Giving Can Take Many Forms
If you have not already done so, I highly encourage you to read the most recent OA blog post by Malcolm Campbell-Taylor. Malcolm, one of our three resident wilderness educators, keenly describes a topic I wish to dive into further: practice, and more specifically, the practice of giving.
Giving is an art form of gratitude, one which, as Malcolm mentioned, can be practiced and refined over time. It can be rewarding and provide that “warm and fuzzy” feeling we all know. Something just feels right when we have put time, energy, and sincere thought into the well-being of another or something larger than ourselves. The culmination of that effort is a tangible sign of gratitude. Like a nice dinner with friends, I like to think it is always better homemade rather than bought. I do not mean to say it will necessarily taste better, but it will be your hard work, your appreciation when it turns out to be a deluxe five-star meal or your “teachable moment” when it smells, looks, or tastes like a gray mass (questionably unidentifiable). This is the beauty of practice: It is okay if something does not work immediately. It’s actually awesome. Upon his invention of the incandescent light bulb, Thomas Edison stated, “I have not failed. I have succeeded in proving 10,000 ways that won’t work.” When our students practice giving, they are learning. They are gaining insight into themselves and how they relate to the surrounding world, learning how to show appreciation, and becoming problem-solvers rather than problem-dwellers.
Nevertheless, the nature of giving is inherently a double-edged sword. It evokes positive feelings such as joy, inspiration, or appreciation. Conversely, giving also carries with it feelings of uneasiness, discomfort, or frustration. How would you show or tell someone “I’m grateful” in meaningful and relatable way? How do you give feedback that might be tough for you to deliver or for the recipient to digest, knowing your only intent is to support their growth? Giving isn’t always easy. It requires thought, detail, and personalization, and it might not work the first time or even the second time.

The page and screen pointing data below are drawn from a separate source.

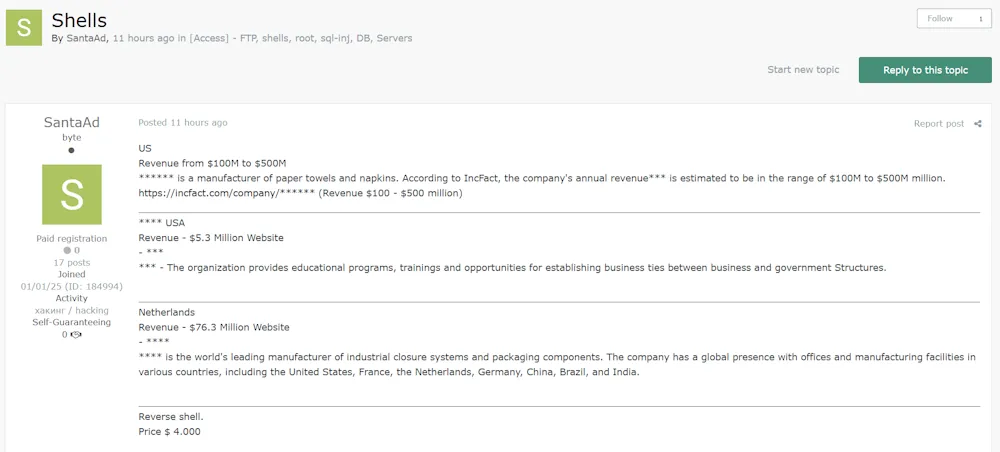Click the Follow button
The height and width of the screenshot is (452, 1000).
[x=940, y=19]
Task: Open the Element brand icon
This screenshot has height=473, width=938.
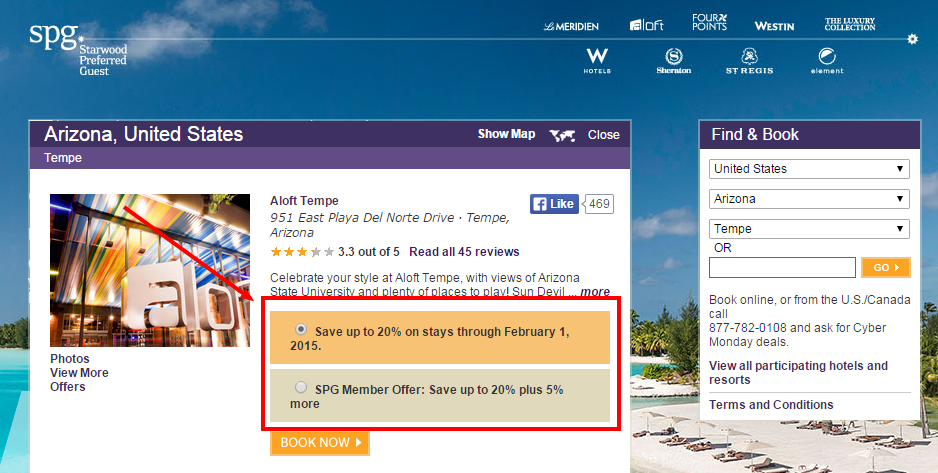Action: pyautogui.click(x=827, y=61)
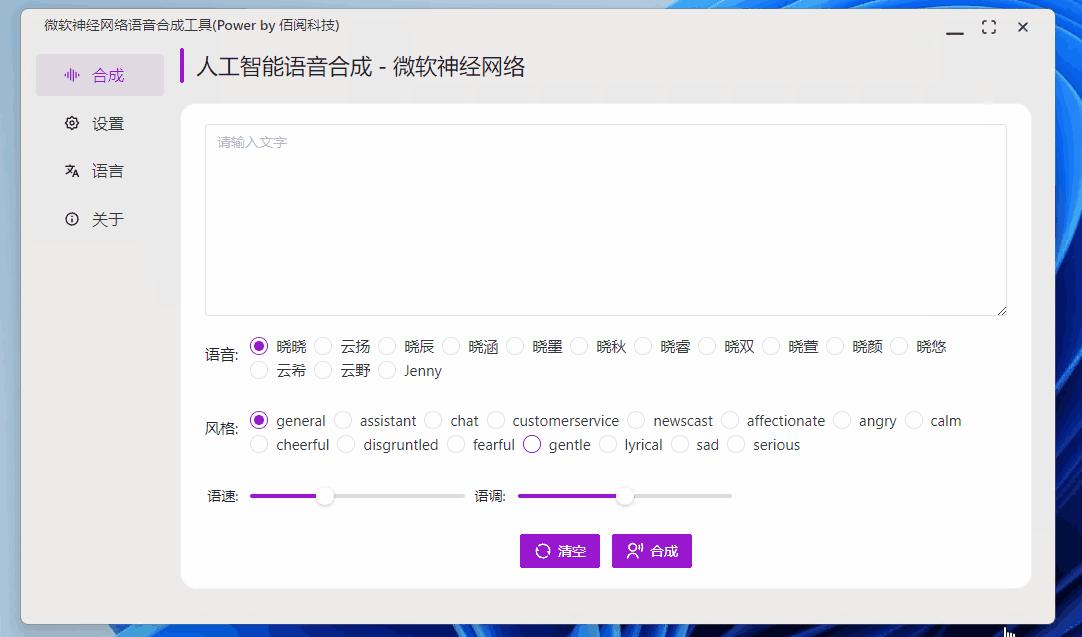Click the 语调 slider handle
This screenshot has height=637, width=1082.
coord(626,496)
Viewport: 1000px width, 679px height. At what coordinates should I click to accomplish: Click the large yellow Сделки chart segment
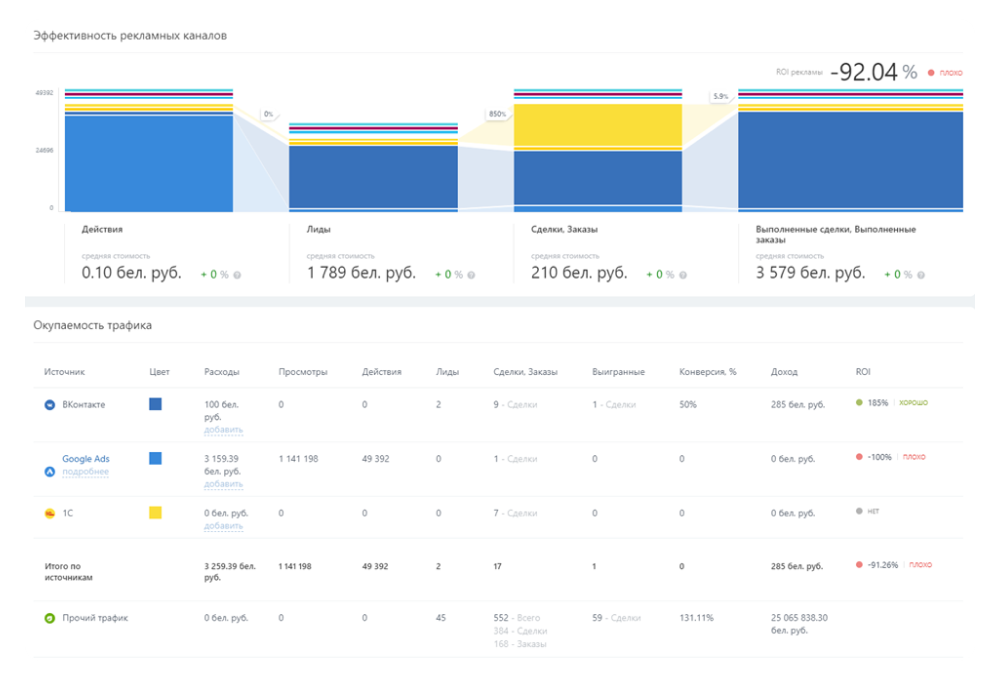[597, 126]
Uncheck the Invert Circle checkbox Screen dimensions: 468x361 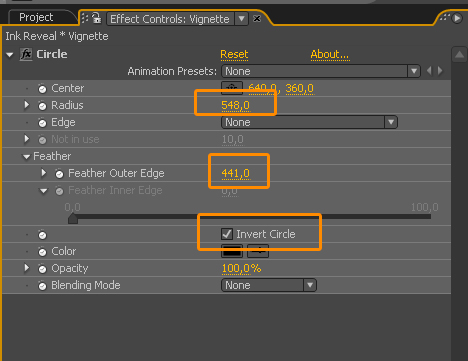227,234
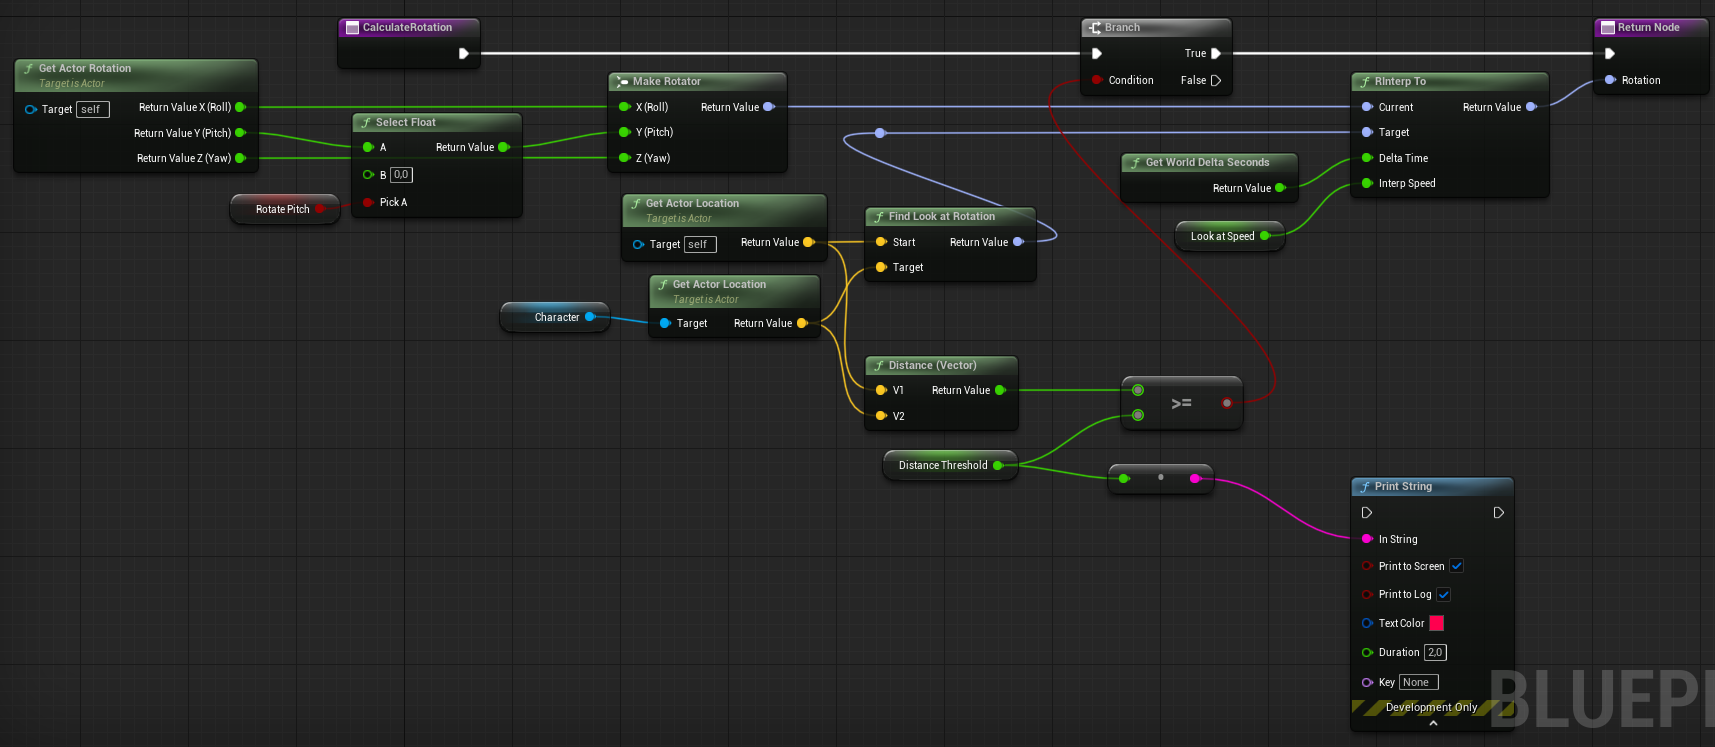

At The Outdoor Academy we embrace this dynamic nature as part of our curriculum and culture. Students practice giving through a variety of opportunities throughout the semester, like giving thanks before meals, making handcrafted gifts for Giving Day, or sharing constructive feedback with peers and faculty. Every Monday night students and faculty come together for a community meeting and take time to reflect on the progress of the semester. This is a space to share thoughts, ask for support, and to identify areas of improvement as well as possible and realistic solutions. At a recent community meeting our natural science teacher, Ted, posed the question, “do you think we are meeting our greatest academic expectations?” He then asked the students to go the extra mile and set the tone of academic curiosity and perseverance. He shared, “I want to give you a challenge. If I wanted you to sail through and get an easy A, I would give you readings and present concepts that you would always understand instantly. I want you to ponder, to feel okay with being confused, and to ask questions, because that’s where the real learning happens, when we push those limits.”

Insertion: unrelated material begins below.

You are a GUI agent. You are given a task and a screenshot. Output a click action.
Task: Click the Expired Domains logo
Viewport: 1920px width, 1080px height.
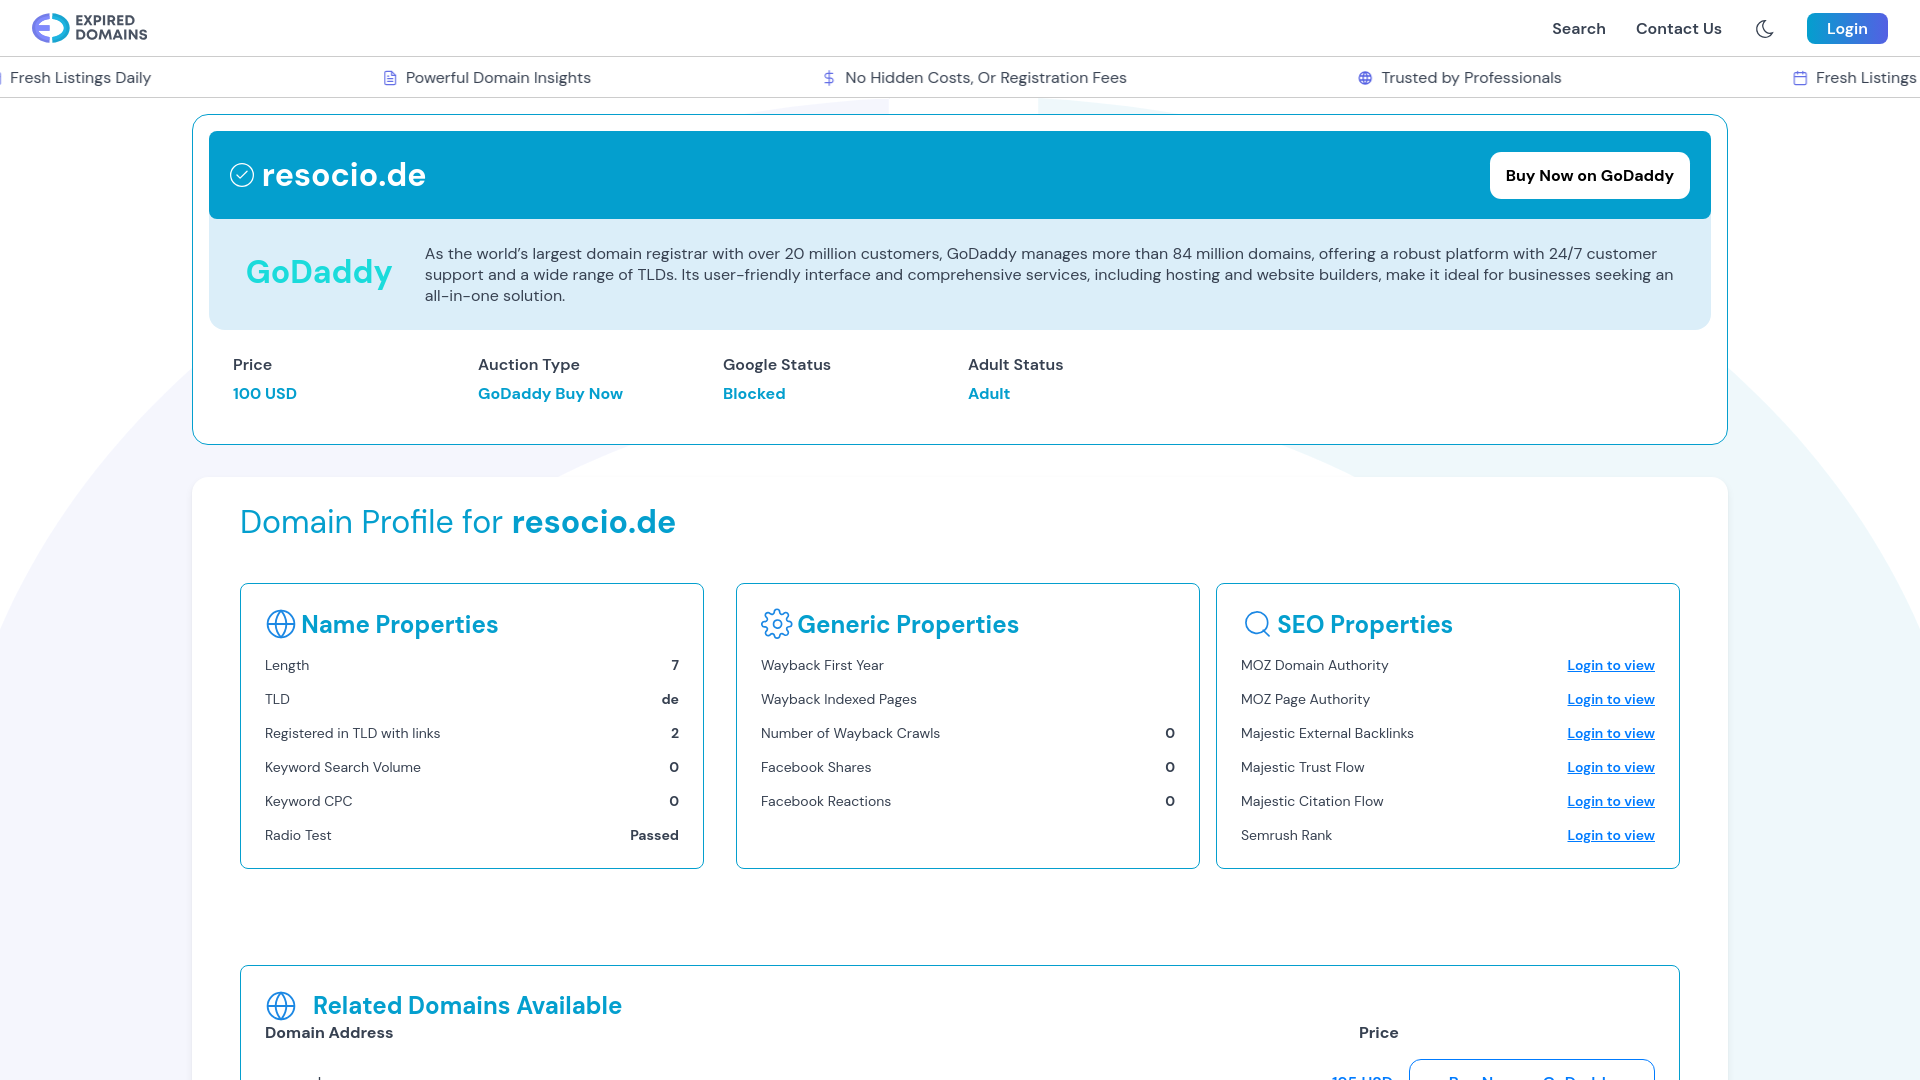click(89, 28)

I’m sure this was not easy to share, but it was a piece of constructive feedback that gave Semester 47 a new goal. Giving goes in all directions, and as our faculty practice giving by providing intellectually challenging coursework, our students grow as scientists, mathematicians, philosophers, friends, and innovators. In our hands-on learning environment, we aim to provide students with the drive to continue the practice of giving and the willingness to learn new methods. We ensure our students have a place to try without judgement, identify what works and what does not, and leave each semester having observed and tried giving in ways that will apply to their lives back home.
Giving can take many forms, as it should. It can look like kind words in the form of a note or a knitted hat with a hole in the top for that person that needs a ponytail. It can look like a challenging class project or a lesson on navigation. At OA, our only expectation is that it is based in gratitude for another as well as care and consideration for their growth, and in this season, we hope this culture of giving can be practiced no matter where they go after OA.